A excepción de los guepardos, todos los felinos pueden retraer sus garras dentro de una vaina protectora mientras no las usan.
Hay alrededor de 38 especies en esta familia; muchas escasean en la actualidad, porque han sido objeto de caza por su piel o para aprovechar partes de su cuerpo, o porque su hábitat está siendo destruido, como pasa con el lince ibérico (Lynx pardinus), el felino en mayor peligro de extinción.
Excepto en Antártida, Oceanía y algunas islas, se los encuentra en todo el mundo."
El gato de Dani se lame todo el tiempo, por lo visto todos lo hacen. Pero él lo hace de un manera muy graciosa porque se lame la pata y luego se la pasa fuerte de atrás a adelante por la cabeza y así como sies veces: eso es que se lava la cara. Se lame y se lame para estar limpio. Su lengua es como una lija que más que mojar arranca la suciedad que se queda en el pelo. Y tiene que estar limpio -me explicó Dani- para ser silencioso, y tiene que ser silencioso para cazar. No sé yo si el pienso que le dan tiene un oído muy agudo, pero dudo que salga corriendo si oye al gato acercarse para devorarlo.
Cuando el gato te quiere un poco, me contó Dani, te lame a ti, quizás para que tu también puedas cazar.
Al final el plato de pienso sí que sale despedido a veces cuando el gato realiza la otra de sus exclusivas actividades que es jugar. Entonces se pone como muy tonto porque empuja cosas con sus ágiles patitas y luego se asusta del movimiento.
Otra cosa que me dijo es que los gatos nunca te reconocen como jefe de la manada - cosa que sí hace el perro que te obedece "ven aquí a mi regazo que te pongo un lazo"(o una bufanda) - todo lo que hace lo hace cuando le da la gana . Así lo vemos como evalúa si la posición de tus piernas en ese momento es un colchón cómodo y estable para él. Entonces, tras observarte fijamente muy quieto durante unos segundos, se acerca al que está justo a tu lado que tiene mejor pinta que tu que estás con las piernas para abajo, entonces salta, se da una vuelta en dirección contraria a las agujas del reloj y se recuesta, le ha elegido.
Así lo eligió como "dueño". Cuenta Dani que "pasaba un día por ahí, inocentemente", cuando éste, pequeñito y flaquito, se le apareció de detrás de un coche, creo. No sé si llegó lanzarse a sus manos pero casi y entonces Dani se dió cuenta de que lo habían pillado como a un pez, y no se pudo escurrir.
Esa idea de que el te elige a ti, de que no te obedece, de que no te reconoce, sino que solo te tolera y te utiliza para su confort, es lo que está detrás de lo de tener gatos y de la disyuntiva gato/ perro. Entonces uno está como agradecido de que aquel animal esquivo, interesado, bello, independiente e impredecible acepte vivir contigo. También sobre esto me contó Dani que en el origen del tiempo de los gatos, ellos bajaron de las montañas cuando decidieron dejarse cuidar por los hombres.
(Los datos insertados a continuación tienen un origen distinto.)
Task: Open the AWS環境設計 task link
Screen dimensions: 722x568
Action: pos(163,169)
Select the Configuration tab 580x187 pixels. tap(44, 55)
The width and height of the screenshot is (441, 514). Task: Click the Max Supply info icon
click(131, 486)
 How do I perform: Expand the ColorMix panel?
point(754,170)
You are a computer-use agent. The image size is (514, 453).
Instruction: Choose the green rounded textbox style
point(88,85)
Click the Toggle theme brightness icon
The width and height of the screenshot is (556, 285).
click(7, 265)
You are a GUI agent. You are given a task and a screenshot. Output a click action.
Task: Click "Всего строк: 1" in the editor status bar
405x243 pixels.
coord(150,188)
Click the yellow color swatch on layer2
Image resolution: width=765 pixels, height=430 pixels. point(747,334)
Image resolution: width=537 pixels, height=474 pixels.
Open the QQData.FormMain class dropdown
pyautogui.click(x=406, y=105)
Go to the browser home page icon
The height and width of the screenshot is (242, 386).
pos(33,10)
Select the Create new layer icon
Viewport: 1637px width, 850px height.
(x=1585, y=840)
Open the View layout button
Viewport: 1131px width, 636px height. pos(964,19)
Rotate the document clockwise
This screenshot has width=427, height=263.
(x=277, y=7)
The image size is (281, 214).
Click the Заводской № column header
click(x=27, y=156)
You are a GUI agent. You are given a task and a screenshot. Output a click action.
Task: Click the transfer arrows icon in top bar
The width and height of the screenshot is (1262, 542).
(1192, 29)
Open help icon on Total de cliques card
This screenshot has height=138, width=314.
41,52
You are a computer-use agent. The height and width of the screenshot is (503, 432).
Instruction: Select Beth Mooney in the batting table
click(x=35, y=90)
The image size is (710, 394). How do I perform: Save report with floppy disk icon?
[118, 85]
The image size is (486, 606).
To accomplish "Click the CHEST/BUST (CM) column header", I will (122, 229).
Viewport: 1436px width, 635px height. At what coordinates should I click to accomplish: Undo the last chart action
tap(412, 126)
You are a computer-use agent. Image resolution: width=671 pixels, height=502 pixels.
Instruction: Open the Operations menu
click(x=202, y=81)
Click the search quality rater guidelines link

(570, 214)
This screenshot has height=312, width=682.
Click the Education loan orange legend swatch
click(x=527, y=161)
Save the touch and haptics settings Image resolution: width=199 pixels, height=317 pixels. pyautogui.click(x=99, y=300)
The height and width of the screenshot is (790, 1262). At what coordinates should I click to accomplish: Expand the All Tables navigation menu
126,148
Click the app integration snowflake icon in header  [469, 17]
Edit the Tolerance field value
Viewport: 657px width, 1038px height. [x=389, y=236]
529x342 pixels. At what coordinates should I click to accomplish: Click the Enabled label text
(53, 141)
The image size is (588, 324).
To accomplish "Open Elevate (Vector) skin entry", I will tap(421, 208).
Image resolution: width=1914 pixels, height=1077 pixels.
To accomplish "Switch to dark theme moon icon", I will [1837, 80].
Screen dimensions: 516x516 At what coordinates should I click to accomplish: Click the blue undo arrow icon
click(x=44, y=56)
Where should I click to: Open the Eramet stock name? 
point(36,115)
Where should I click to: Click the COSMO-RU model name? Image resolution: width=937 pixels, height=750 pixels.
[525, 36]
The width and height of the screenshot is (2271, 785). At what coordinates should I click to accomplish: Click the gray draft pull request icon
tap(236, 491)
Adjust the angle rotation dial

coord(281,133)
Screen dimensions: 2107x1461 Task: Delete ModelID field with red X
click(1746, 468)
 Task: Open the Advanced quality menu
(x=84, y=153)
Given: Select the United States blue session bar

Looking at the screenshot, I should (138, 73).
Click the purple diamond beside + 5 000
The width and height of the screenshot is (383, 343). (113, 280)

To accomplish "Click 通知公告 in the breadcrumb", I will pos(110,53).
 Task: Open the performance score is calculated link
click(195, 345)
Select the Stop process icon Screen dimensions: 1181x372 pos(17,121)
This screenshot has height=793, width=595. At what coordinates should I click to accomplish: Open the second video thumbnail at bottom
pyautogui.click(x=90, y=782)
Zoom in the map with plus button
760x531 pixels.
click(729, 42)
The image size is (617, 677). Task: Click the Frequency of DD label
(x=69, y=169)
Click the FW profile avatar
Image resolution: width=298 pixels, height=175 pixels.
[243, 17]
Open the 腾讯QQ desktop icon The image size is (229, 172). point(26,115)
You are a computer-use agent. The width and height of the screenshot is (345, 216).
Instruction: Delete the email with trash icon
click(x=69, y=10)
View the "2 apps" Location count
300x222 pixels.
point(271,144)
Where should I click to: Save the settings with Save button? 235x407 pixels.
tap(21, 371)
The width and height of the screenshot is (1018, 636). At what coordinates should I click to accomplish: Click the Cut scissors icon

Nunca me han gustado los gatos, en mi familia éramos de los antigato y properros. Cuando había un gato presente tenía siempre la sensación de que en cualquier momento me iba a atacar, lo de que fuera bonito, suave, elegante y gracioso, todo eso me daba igual. Para mí, sobretodo, era amenazante. Y me doy cuenta de algo irónico mientras escribo, de que con mi sigiloso y observador novio tengo esas sensaciones: que baja de las montañas cuando quiere, que no me reconoce como jefa, que es impredecible, que le gustan las presas vivas, que tiene una vaina que recubre sus garras cuando no las usa, y que puede arrancarme el corazón de un único y tenaz mordisco.

6 comentarios:
qué bonita mañana se pone cuando ya es de día al levantarme y leo a Lobita.
Muy Buenos días
ya, pero yo, por si acaso, me voy correr de tanto en tanto cuando sale la luna, para estar en forma.
Buenas tardes, perruna! Tu fidelidad me afila la pluma!
A mí me gusta eso de las familias "pro-unanimal". Podría decir que en mi familia eramos "pro-canarios" y "anti-hamsters". Incluso "pro-cardelinas".
A veces uno habla y habla, y no es consciente de que le están escuchando. Que bien.
já, já...pues si, ya ves, es que lobita es de las prodani!